■ **SOURCE RECORDS**

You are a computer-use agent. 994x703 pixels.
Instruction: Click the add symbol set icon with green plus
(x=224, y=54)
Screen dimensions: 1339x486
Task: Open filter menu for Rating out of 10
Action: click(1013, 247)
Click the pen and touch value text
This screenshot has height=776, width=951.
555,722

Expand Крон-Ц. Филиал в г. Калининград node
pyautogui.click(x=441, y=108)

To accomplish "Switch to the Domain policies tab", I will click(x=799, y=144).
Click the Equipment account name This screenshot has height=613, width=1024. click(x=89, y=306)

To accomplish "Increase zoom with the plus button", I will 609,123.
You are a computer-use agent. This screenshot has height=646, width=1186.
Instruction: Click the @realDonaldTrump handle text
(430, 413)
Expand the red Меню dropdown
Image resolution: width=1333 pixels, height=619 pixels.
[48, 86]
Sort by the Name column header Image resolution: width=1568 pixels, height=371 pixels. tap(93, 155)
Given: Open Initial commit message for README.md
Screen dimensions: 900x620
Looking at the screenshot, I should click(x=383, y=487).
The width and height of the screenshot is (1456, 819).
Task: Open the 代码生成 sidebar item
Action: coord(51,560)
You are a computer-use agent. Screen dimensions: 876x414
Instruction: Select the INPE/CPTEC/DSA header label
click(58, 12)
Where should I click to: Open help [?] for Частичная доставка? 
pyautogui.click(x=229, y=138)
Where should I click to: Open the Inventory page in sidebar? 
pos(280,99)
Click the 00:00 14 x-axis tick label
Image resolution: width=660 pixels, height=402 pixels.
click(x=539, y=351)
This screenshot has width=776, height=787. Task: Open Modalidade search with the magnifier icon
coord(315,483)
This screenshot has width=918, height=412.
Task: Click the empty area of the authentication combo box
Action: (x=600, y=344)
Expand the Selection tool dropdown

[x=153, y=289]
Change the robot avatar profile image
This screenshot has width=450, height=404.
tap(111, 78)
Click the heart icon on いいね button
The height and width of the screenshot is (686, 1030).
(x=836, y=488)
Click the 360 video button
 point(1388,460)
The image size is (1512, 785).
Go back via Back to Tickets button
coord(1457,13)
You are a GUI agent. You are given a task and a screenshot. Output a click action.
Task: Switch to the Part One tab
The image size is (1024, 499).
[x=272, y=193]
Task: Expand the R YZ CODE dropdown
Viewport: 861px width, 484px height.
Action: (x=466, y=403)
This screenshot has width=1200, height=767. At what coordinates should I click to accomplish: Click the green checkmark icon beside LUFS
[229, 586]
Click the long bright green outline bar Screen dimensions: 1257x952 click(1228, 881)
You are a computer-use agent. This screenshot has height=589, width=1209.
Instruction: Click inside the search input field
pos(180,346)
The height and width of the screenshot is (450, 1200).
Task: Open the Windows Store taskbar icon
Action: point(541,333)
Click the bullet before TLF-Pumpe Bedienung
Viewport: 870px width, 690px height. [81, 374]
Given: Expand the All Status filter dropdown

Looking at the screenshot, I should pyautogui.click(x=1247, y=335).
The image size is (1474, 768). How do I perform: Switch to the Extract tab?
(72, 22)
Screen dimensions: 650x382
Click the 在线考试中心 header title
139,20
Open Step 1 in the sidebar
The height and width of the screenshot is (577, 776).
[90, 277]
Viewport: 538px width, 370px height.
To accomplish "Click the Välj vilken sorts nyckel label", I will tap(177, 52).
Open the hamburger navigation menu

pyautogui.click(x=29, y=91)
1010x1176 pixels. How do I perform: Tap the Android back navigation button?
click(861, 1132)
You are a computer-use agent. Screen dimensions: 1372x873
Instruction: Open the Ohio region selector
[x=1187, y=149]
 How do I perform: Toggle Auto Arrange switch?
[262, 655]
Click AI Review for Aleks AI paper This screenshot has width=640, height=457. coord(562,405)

■ **WHAT TO PRODUCE**
Extract the entire listing above line for line, changing nothing.

■ **FULL ANSWER**
You are a computer-use agent. 994x703 pixels.
Instruction: Click the add symbol set icon with green plus
(x=224, y=54)
Screen dimensions: 1339x486
Task: Open filter menu for Rating out of 10
Action: click(1013, 247)
Click the pen and touch value text
This screenshot has height=776, width=951.
555,722

Expand Крон-Ц. Филиал в г. Калининград node
pyautogui.click(x=441, y=108)

To accomplish "Switch to the Domain policies tab", I will click(x=799, y=144).
Click the Equipment account name This screenshot has height=613, width=1024. click(x=89, y=306)

To accomplish "Increase zoom with the plus button", I will 609,123.
You are a computer-use agent. This screenshot has height=646, width=1186.
Instruction: Click the @realDonaldTrump handle text
(430, 413)
Expand the red Меню dropdown
Image resolution: width=1333 pixels, height=619 pixels.
[48, 86]
Sort by the Name column header Image resolution: width=1568 pixels, height=371 pixels. tap(93, 155)
Given: Open Initial commit message for README.md
Screen dimensions: 900x620
Looking at the screenshot, I should click(x=383, y=487).
The width and height of the screenshot is (1456, 819).
Task: Open the 代码生成 sidebar item
Action: coord(51,560)
You are a computer-use agent. Screen dimensions: 876x414
Instruction: Select the INPE/CPTEC/DSA header label
click(58, 12)
Where should I click to: Open help [?] for Частичная доставка? 
pyautogui.click(x=229, y=138)
Where should I click to: Open the Inventory page in sidebar? 
pos(280,99)
Click the 00:00 14 x-axis tick label
Image resolution: width=660 pixels, height=402 pixels.
click(x=539, y=351)
This screenshot has width=776, height=787. Task: Open Modalidade search with the magnifier icon
coord(315,483)
This screenshot has width=918, height=412.
Task: Click the empty area of the authentication combo box
Action: (x=600, y=344)
Expand the Selection tool dropdown

[x=153, y=289]
Change the robot avatar profile image
This screenshot has width=450, height=404.
tap(111, 78)
Click the heart icon on いいね button
The height and width of the screenshot is (686, 1030).
(x=836, y=488)
Click the 360 video button
 point(1388,460)
The image size is (1512, 785).
Go back via Back to Tickets button
coord(1457,13)
You are a GUI agent. You are given a task and a screenshot. Output a click action.
Task: Switch to the Part One tab
The image size is (1024, 499).
[x=272, y=193]
Task: Expand the R YZ CODE dropdown
Viewport: 861px width, 484px height.
Action: (x=466, y=403)
This screenshot has width=1200, height=767. At what coordinates should I click to accomplish: Click the green checkmark icon beside LUFS
[229, 586]
Click the long bright green outline bar Screen dimensions: 1257x952 click(1228, 881)
You are a computer-use agent. This screenshot has height=589, width=1209.
Instruction: Click inside the search input field
pos(180,346)
The height and width of the screenshot is (450, 1200).
Task: Open the Windows Store taskbar icon
Action: point(541,333)
Click the bullet before TLF-Pumpe Bedienung
Viewport: 870px width, 690px height. [81, 374]
Given: Expand the All Status filter dropdown

Looking at the screenshot, I should pyautogui.click(x=1247, y=335).
The image size is (1474, 768). How do I perform: Switch to the Extract tab?
(72, 22)
Screen dimensions: 650x382
Click the 在线考试中心 header title
139,20
Open Step 1 in the sidebar
The height and width of the screenshot is (577, 776).
[90, 277]
Viewport: 538px width, 370px height.
To accomplish "Click the Välj vilken sorts nyckel label", I will tap(177, 52).
Open the hamburger navigation menu

pyautogui.click(x=29, y=91)
1010x1176 pixels. How do I perform: Tap the Android back navigation button?
click(861, 1132)
You are a computer-use agent. Screen dimensions: 1372x873
Instruction: Open the Ohio region selector
[x=1187, y=149]
 How do I perform: Toggle Auto Arrange switch?
[262, 655]
Click AI Review for Aleks AI paper This screenshot has width=640, height=457. coord(562,405)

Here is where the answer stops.